À couteaux tirés est un film qui accroche immédiatement grâce à sa manière de réactualiser le whodunit sans le dénaturer. L’enquête avance avec une fluidité rare : le rythme est net, la mise en scène garde toujours un temps d’avance, et le spectateur n’a jamais l’impression d’attendre que l’histoire démarre. Rian Johnson sait jouer avec les codes du genre, parfois pour les respecter, parfois pour les détourner, ce qui donne une intrigue plaisante à suivre même quand elle devient un peu prévisible.
Le ton du film est un autre point fort. L’humour discret, l’ironie sociale et la dimension satirique donnent une identité propre à l’ensemble. Cette volonté de commenter les rapports de classe apporte une couche supplémentaire de lecture, même si le film a tendance à enfoncer le clou de manière un peu lourde. On sent clairement ce que Johnson veut dénoncer, et parfois ça manque de finesse.
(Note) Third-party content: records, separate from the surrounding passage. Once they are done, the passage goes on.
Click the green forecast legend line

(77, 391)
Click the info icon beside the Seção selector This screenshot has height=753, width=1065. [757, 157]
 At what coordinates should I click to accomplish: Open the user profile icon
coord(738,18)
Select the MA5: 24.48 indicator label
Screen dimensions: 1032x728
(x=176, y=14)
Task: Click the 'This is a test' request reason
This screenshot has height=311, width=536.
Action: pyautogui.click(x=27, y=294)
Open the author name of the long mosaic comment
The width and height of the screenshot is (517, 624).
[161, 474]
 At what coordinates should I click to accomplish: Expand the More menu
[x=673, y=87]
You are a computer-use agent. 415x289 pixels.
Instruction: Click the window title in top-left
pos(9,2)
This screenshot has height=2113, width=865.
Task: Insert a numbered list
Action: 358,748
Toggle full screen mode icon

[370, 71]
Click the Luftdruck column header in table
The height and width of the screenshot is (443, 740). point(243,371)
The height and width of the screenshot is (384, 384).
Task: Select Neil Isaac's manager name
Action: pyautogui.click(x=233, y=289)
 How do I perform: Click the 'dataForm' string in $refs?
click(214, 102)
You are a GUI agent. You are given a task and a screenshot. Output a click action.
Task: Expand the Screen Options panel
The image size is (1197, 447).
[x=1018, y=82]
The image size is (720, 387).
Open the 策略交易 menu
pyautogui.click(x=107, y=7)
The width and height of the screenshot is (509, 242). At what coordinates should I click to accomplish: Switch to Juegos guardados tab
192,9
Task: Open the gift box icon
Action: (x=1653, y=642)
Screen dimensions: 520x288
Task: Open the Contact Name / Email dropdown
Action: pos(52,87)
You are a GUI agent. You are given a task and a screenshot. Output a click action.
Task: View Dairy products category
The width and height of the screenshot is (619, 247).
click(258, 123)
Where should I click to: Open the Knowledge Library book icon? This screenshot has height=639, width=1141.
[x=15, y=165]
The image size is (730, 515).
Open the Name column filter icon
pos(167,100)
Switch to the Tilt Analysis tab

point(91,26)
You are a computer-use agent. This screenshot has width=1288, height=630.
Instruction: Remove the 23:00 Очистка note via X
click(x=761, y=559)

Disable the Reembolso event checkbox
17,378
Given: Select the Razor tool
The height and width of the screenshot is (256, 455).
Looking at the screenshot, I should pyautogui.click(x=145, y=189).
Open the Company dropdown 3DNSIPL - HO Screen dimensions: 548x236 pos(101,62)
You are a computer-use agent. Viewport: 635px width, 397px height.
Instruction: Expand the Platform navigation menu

Le casting, lui, fonctionne très bien. Daniel Craig impose son personnage dès sa première scène, avec un style volontairement too much mais parfaitement assumé. Cela donne au film un point d’ancrage fort et une vraie personnalité. En revanche, plusieurs personnages secondaires auraient mérité bien plus de place. L’ensemble de la famille est amusant à voir évoluer, mais le scénario les utilise finalement assez peu, alors que chacun avait le potentiel pour enrichir le jeu des suspects.
Là où l’œuvre montre ses limites, c’est dans la construction de ses révélations. Elles sont efficaces, mais pas réellement renversantes. Le film donne parfois l’impression de vouloir paraître plus ingénieux qu’il ne l’est, et certains indices ou retournements se voient venir un peu trop tôt. Le plaisir reste intact, mais la surprise est moindre.
Au final, À couteaux tirés est un divertissement solide, très bien exécuté, avec un sens du rythme et une ambiance qui fonctionnent parfaitement. C’est un film fun, stylé, agréable à suivre, mais qui ne pousse pas assez loin ses idées ou sa complexité pour devenir un incontournable du genre.